Apple trees seven score and seven;

Equal all in age and size;

On a green hill-slope, that lies

Basking in the southern sun

Where bright waters murmuring run.

Just beneath the pure stream flows;

High above the forest grows;

Not again on earth is found

Such a slope of orchard ground:

Song of birds, and hum of bees,

Ever haunt the apple trees.

Lovely green their leaves in spring;

Lovely bright their blossoming:

Sweet the shelter and the shade

By their summer foliage made:

Sweet the fruit their ripe boughs hold,

Fruit delicious, tinged with gold.

Gloyad, nymph with tresses bright,

Teeth of pearl, and eyes of light,

Guards these gifts of Ceido’s son,

Gwendol, the lamented one,

Him, whose keen-edged, sword no more

Flashes ‘mid the battle’s roar.

War has raged on vale and hill:

That fair grove was peaceful still.

There have chiefs and princes sought

Solitude and tranquil thought:

There have kings, from courts and throngs,

Turned to Merlin’s wild-wood songs.

Now from echoing woods I hear

Hostile axes sounding near:

On the sunny slope reclined,

Feverish grief disturbs my mind,

Lest the wasting edge consume

My fair spot of fruit and bloom.

Lovely trees, that long alone

In the sylvan vale have grown,

Bare, your sacred plot around,

Grows the once wood-waving ground:

Fervent valour guards ye still;

Yet my soul presages ill.

Well I know, when years have flown,

Briars shall grow where ye have grown:

Them in turn shall power uproot;

Then again shall flowers and fruit

Flourish in the sunny breeze,

On my new-born apple trees.

This is my second poem drawn from The Misfortunes of Elphin written by Thomas Love Peacock in 1829 and based (very loosely) based on the last part of the Hanes Taliesin. The Bard Taliesin has to free his patron Prince Elphin from imprisonment by Maelgon, the ruler of North Wales by winning a Bardic contest at the court of the High King, Arthur. Victory entitles him to ask for Arthur’s support. Elphin is indeed liberated, through Arthur’s arrangement of a prisoner exchange. The poem above is presented as the work of Merlin, also a contestant. The audience response is described thus: “this song was heard with much pleasure, especially by those of the audience who could see, in the imagery of the apple trees, a mystical type of the doctrines and fortunes of Druidism, to which Merlin was suspected of being secretly attached, even under the very nose of St. David”. In a future post I will also present Taliesin’s winning entry.
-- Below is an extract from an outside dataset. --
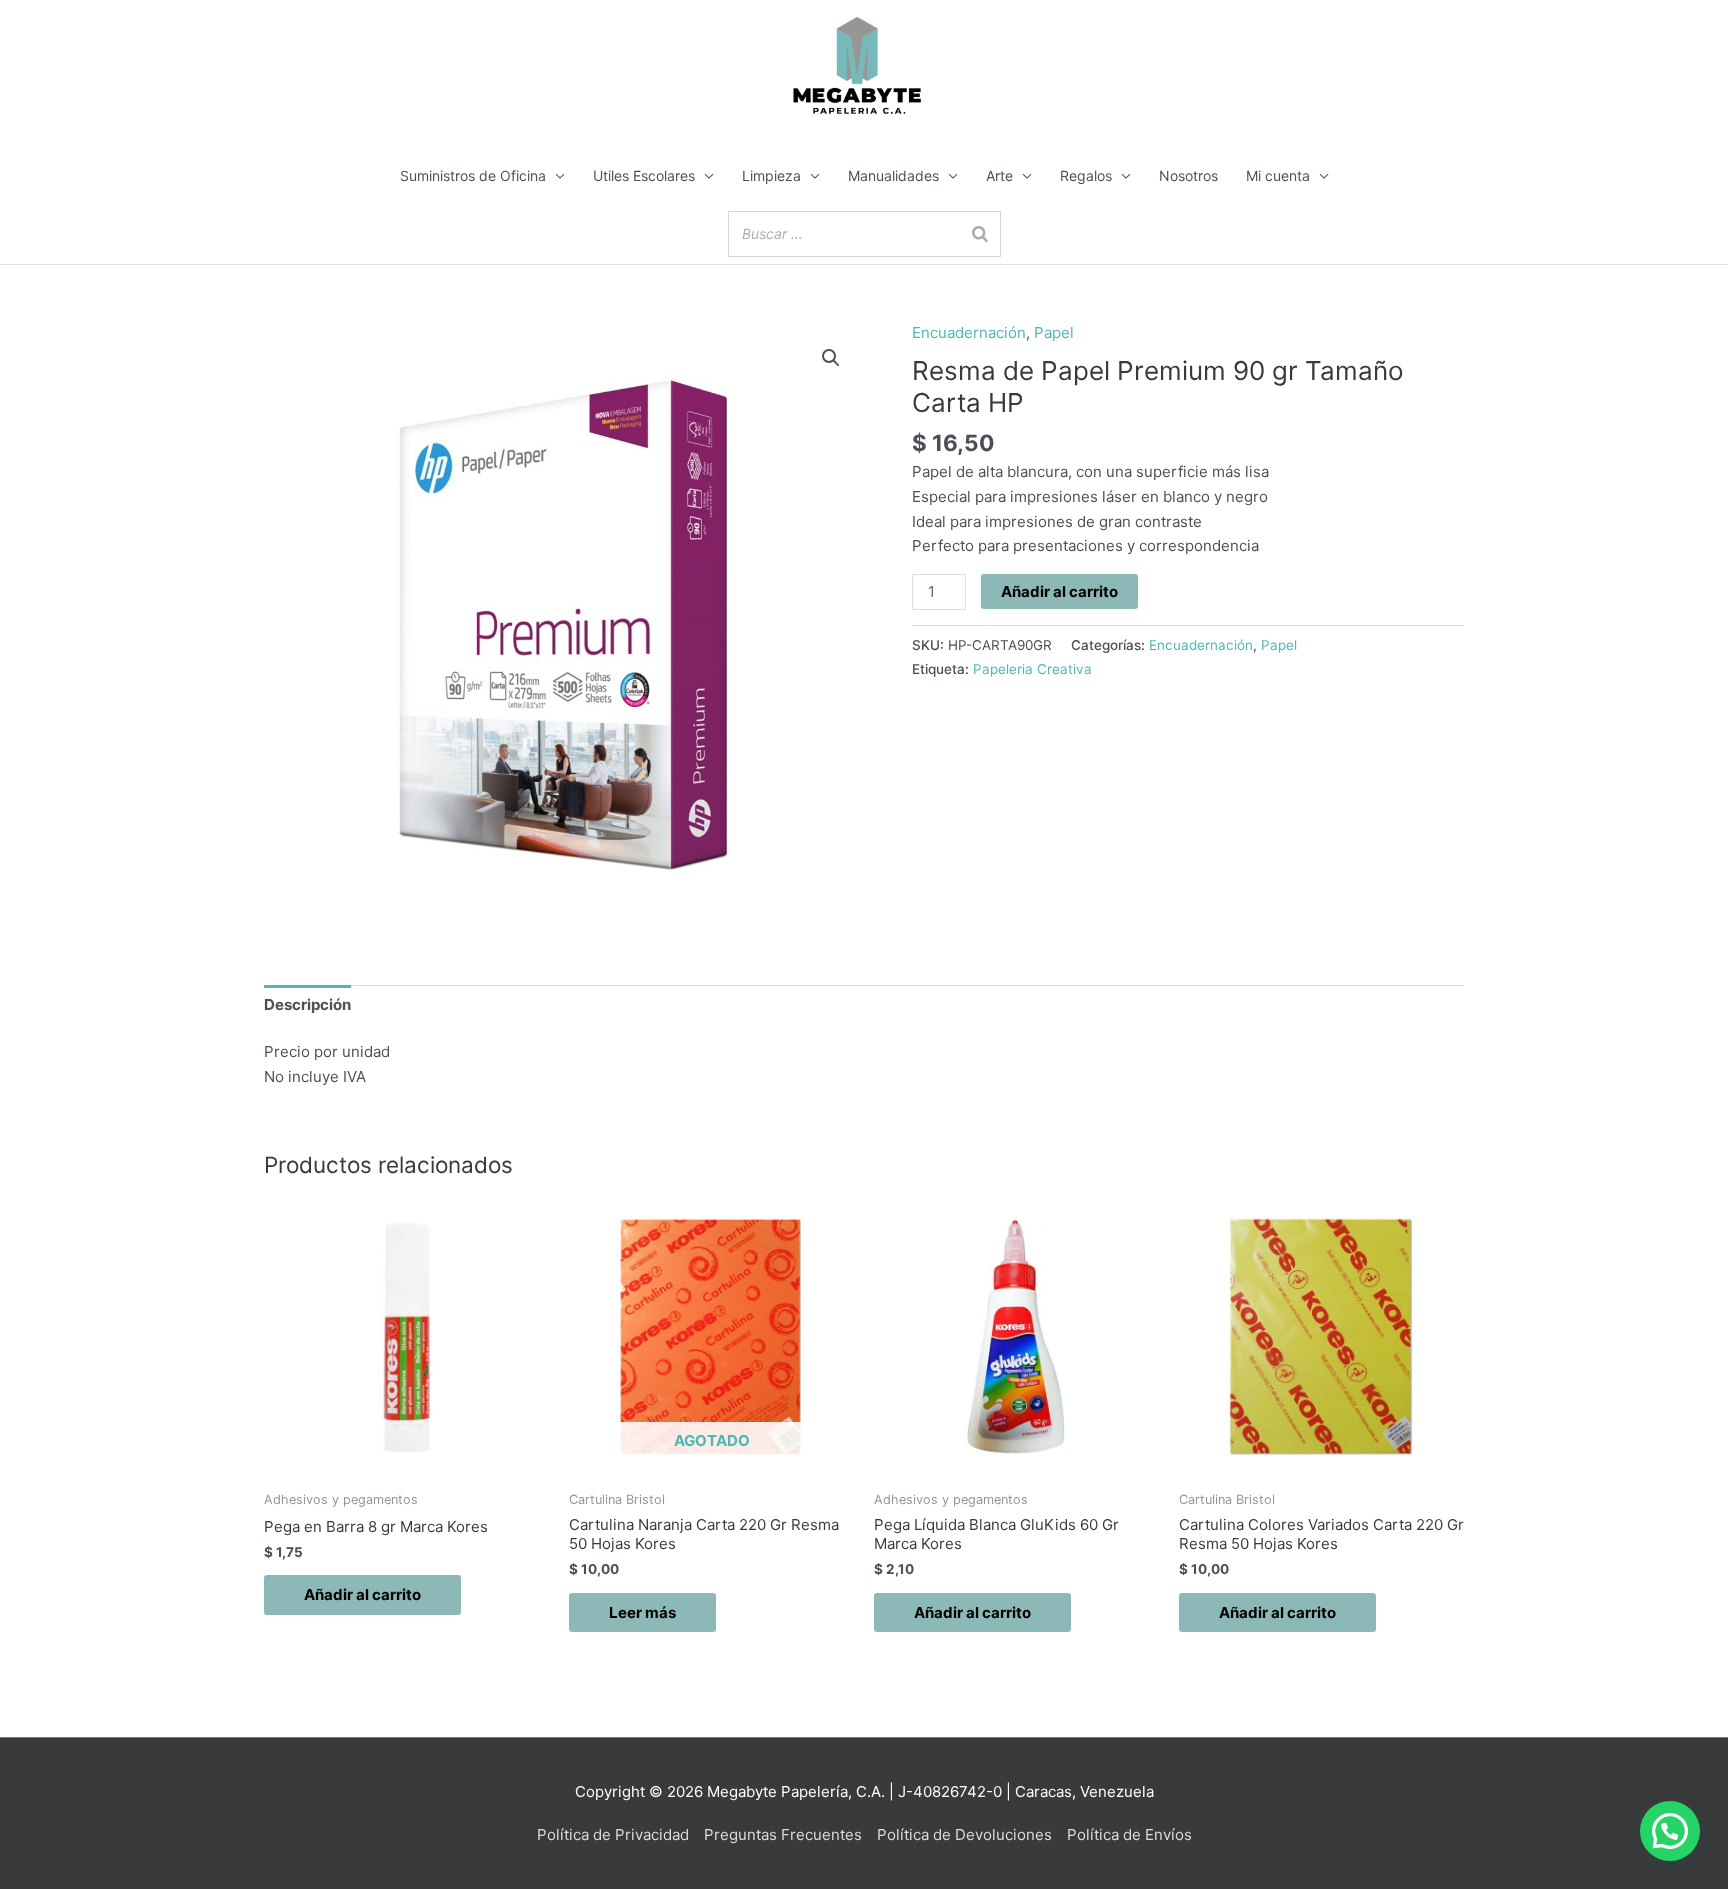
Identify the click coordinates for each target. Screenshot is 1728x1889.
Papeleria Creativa (1032, 669)
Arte (999, 175)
Thomas Love Peacock was a slightly older contemporary of the Romantic poet Shelley and a close friend from 1812 until the latter’s departure for Italy in 1816. Indeed they continued to correspond, in letters that have been preserved, giving us valuable information about Shelley’s life in Italy. Peacock too wrote poetry and within The Misfortunes of Elphin he offers a characteristically Romantic view of Awen as “the rapturous and abstracted state of poetical inspiration”, and also recommends the triad: “the three dignities of poetry: the union of the true and the wonderful; the union of the beautiful and the wise; the union of art and of nature”. Peacock travelled in Wales and lived in Maentwrog in Merionethshire for a time. I have used Peacock’s spellings of proper names throughout.